▶ **GOAL OF THE EXERCISE**
Transcribe the entries below exactly as they appear.
*** Opening of PROVIDED RECORDS ***
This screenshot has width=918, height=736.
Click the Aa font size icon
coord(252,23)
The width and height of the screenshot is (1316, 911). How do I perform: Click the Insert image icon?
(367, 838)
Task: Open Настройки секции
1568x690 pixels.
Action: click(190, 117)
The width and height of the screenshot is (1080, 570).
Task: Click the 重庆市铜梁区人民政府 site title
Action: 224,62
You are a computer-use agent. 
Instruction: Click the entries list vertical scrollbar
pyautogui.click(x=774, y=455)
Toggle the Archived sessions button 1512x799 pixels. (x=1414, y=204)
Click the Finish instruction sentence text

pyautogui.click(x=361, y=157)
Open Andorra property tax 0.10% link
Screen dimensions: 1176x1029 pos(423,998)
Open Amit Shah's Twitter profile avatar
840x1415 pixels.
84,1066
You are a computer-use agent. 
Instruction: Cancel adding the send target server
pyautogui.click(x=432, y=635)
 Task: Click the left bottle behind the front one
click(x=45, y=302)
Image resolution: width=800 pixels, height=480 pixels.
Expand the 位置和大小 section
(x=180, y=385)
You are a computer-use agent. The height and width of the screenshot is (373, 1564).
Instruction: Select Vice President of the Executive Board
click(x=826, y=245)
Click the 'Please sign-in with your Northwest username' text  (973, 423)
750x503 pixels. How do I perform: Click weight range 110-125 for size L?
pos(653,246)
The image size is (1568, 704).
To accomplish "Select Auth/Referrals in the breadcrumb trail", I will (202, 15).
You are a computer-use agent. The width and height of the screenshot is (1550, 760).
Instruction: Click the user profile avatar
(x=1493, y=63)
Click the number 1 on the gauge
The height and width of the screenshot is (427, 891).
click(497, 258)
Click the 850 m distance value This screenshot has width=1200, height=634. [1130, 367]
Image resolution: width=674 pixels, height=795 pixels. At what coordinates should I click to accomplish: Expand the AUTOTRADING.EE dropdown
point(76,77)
*** Close of PROVIDED RECORDS ***
▶ **SOLUTION TO THIS PROBLEM**
This screenshot has width=918, height=736.
Click the Aa font size icon
coord(252,23)
The width and height of the screenshot is (1316, 911). How do I perform: Click the Insert image icon?
(367, 838)
Task: Open Настройки секции
1568x690 pixels.
Action: click(190, 117)
The width and height of the screenshot is (1080, 570).
Task: Click the 重庆市铜梁区人民政府 site title
Action: 224,62
You are a computer-use agent. 
Instruction: Click the entries list vertical scrollbar
pyautogui.click(x=774, y=455)
Toggle the Archived sessions button 1512x799 pixels. (x=1414, y=204)
Click the Finish instruction sentence text

pyautogui.click(x=361, y=157)
Open Andorra property tax 0.10% link
Screen dimensions: 1176x1029 pos(423,998)
Open Amit Shah's Twitter profile avatar
840x1415 pixels.
84,1066
You are a computer-use agent. 
Instruction: Cancel adding the send target server
pyautogui.click(x=432, y=635)
 Task: Click the left bottle behind the front one
click(x=45, y=302)
Image resolution: width=800 pixels, height=480 pixels.
Expand the 位置和大小 section
(x=180, y=385)
You are a computer-use agent. The height and width of the screenshot is (373, 1564).
Instruction: Select Vice President of the Executive Board
click(x=826, y=245)
Click the 'Please sign-in with your Northwest username' text  (973, 423)
750x503 pixels. How do I perform: Click weight range 110-125 for size L?
pos(653,246)
The image size is (1568, 704).
To accomplish "Select Auth/Referrals in the breadcrumb trail", I will (202, 15).
You are a computer-use agent. The width and height of the screenshot is (1550, 760).
Instruction: Click the user profile avatar
(x=1493, y=63)
Click the number 1 on the gauge
The height and width of the screenshot is (427, 891).
click(497, 258)
Click the 850 m distance value This screenshot has width=1200, height=634. [1130, 367]
Image resolution: width=674 pixels, height=795 pixels. At what coordinates should I click to accomplish: Expand the AUTOTRADING.EE dropdown
point(76,77)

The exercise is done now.